The board voted unanimously to accept up to $30 million from the Oregon Housing and Community Services in response to the governor’s executive order declaring homelessness an emergency.
Kotek’s executive order, signed Jan. 10, directs the Oregon Department of Emergency Management to work with local governments and the Oregon Housing and Community Services to repurpose up to $40 million in responding to homelessness. The goal of her executive order is to prevent 8,750 households from becoming homeless, add 600 low-barrier shelter beds and re-house at least 1,200 unsheltered households.
“We are hearing loud and clear from the state that the governor’s focus is on moving people from unsheltered houselessness into permanent housing, also keeping people from houselessness,” Kate Budd said at the March 7 meeting. Budd is program manager at Lane County Health and Human Services. “In our plan, we are proposing to actually double the number of beds that the state recommended.”

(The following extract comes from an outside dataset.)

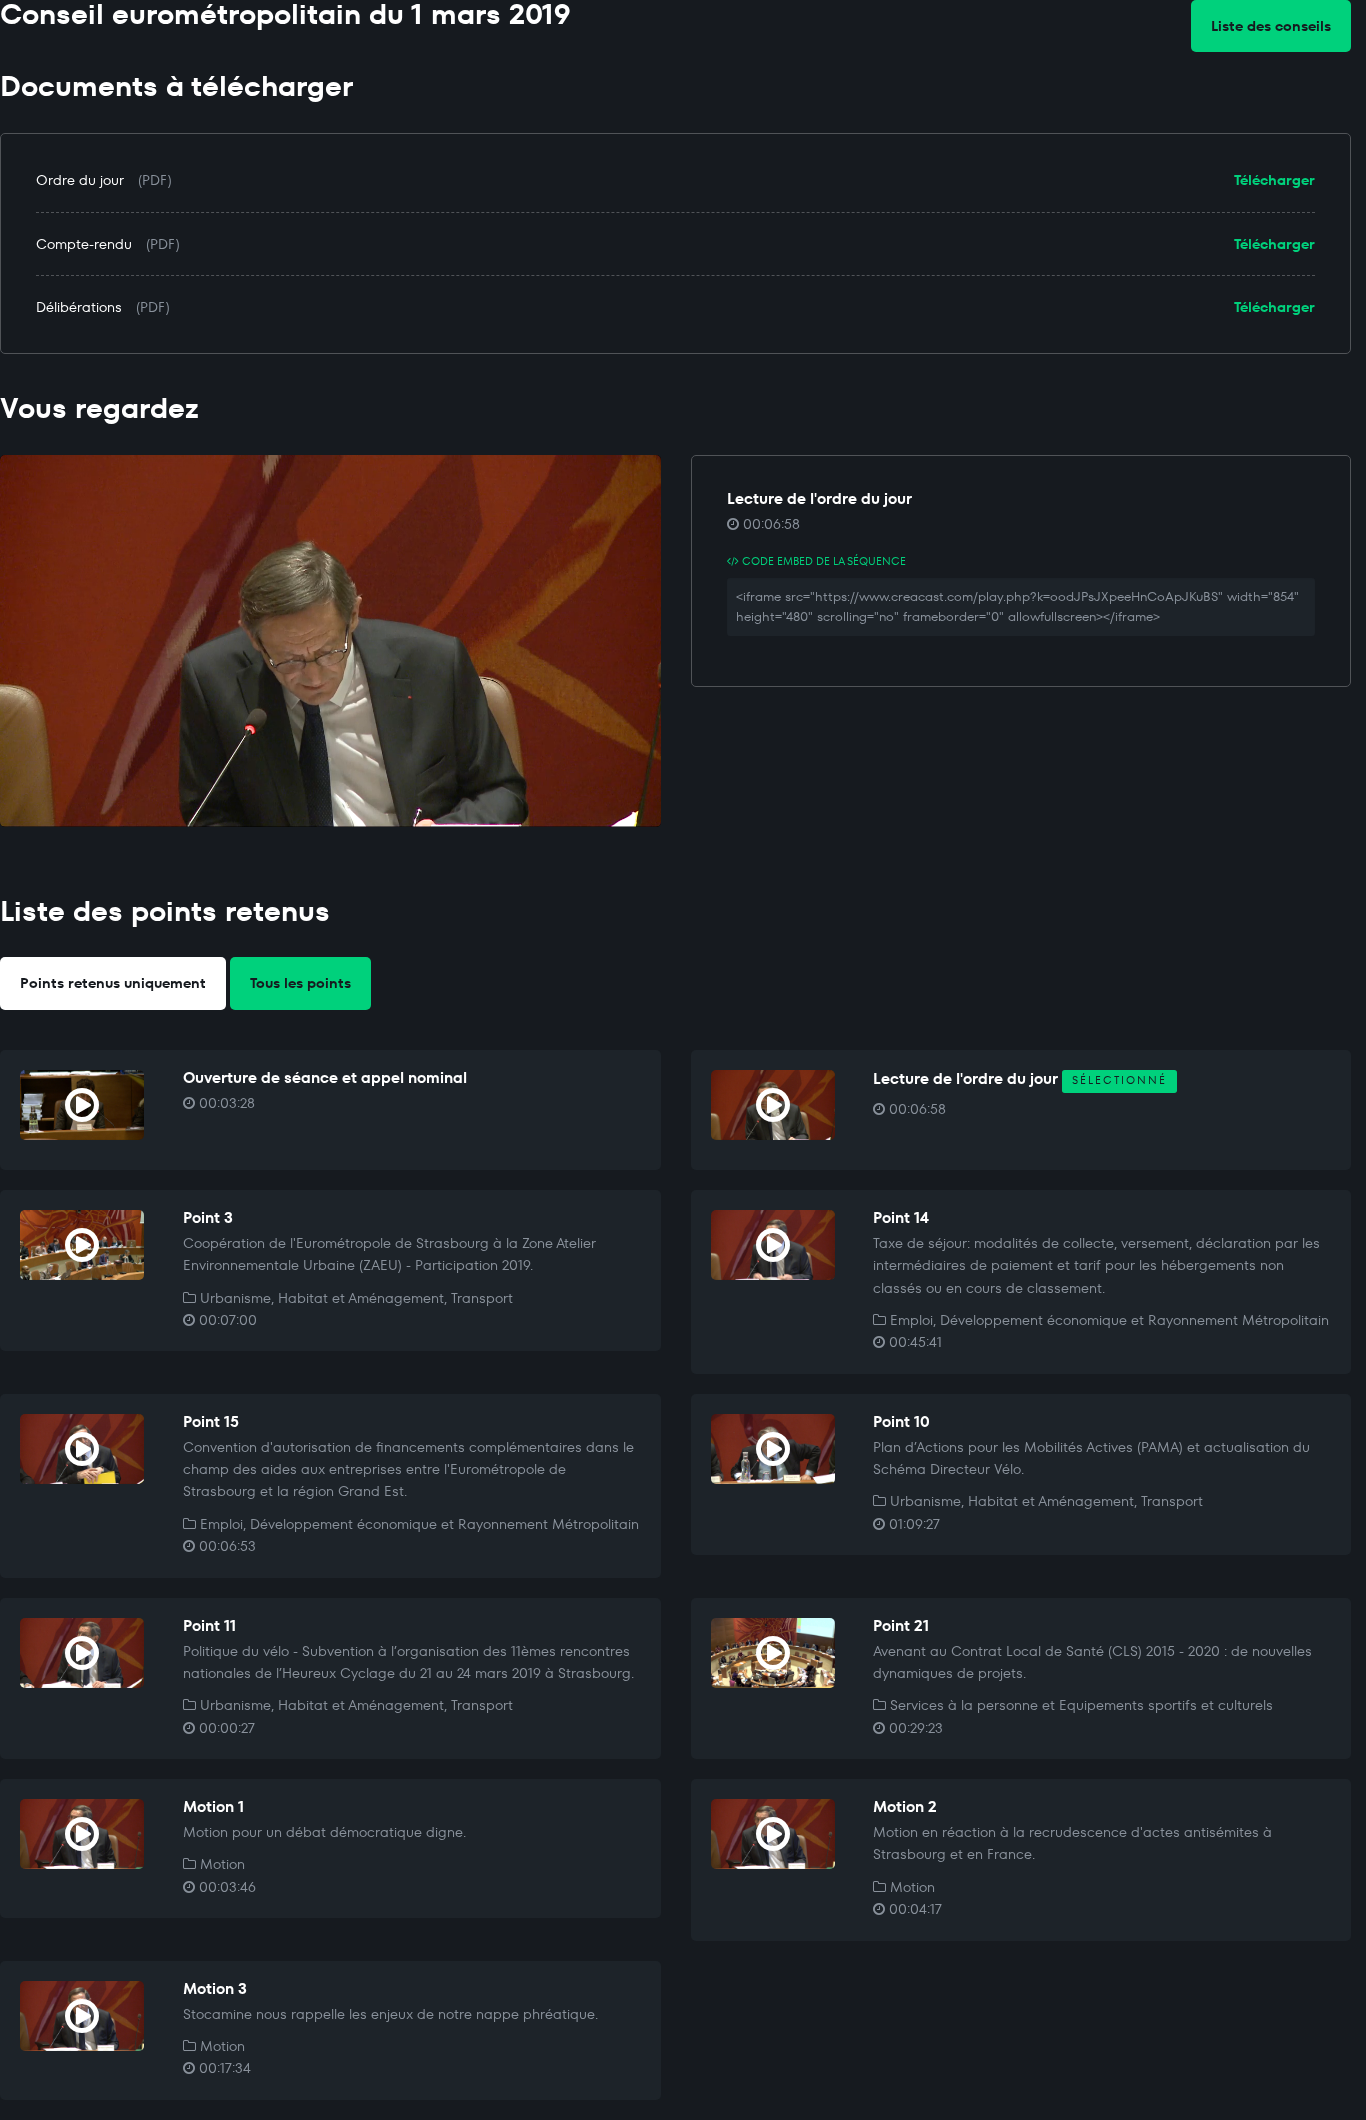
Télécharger (1274, 180)
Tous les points (300, 983)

According to meeting materials, Lane County will be expected to meet certain targets by accepting money from the state. This includes preventing 1,578 to 1,753 households from becoming homeless, building 111 to 124 emergency shelter beds and rehousing 223 to 247 households out of homelessness. “We don’t want people to fall back into houselessness again, so we need to make sure that we are very much connecting people to the needed resources,” Budd said.
Budd said that Lane County received a “verbal” offer of about $19 million to $22.22 million, depending on available funding. “It’s been very clear that the state expects these dollars to not supplant, or supplement existing funding,” she said. “That makes things a bit more difficult because there are needs within our existing programs.”
The county’s programs would also offer wraparound funding. This strategy would include money for rent assistance and case management referrals to various support services throughout the county.
The county has until March 17 to submit plans on how it would spend state money to develop programs that would meet those targets. Budd said during the meeting that the Governor’s Office hasn’t been clear with what it expects programs to look like.
Budd said that a strategy of spending the money is to look at ways to improve what the county and cities have. “And that’s where the bulk of the emergency shelter funding would be going,” she said, as opposed to building new emergency shelter beds that the county would have to pay for when the one-time funding runs out Jan. 31, 2024.
Commissioner Pat Farr said that the money, which would go to the county and then shared with community and nonprofits, would be a way to build stronger relationships with other organizations and municipalities. “Solidifying those partnerships and making sure that we’re pulling in the same direction,” he said.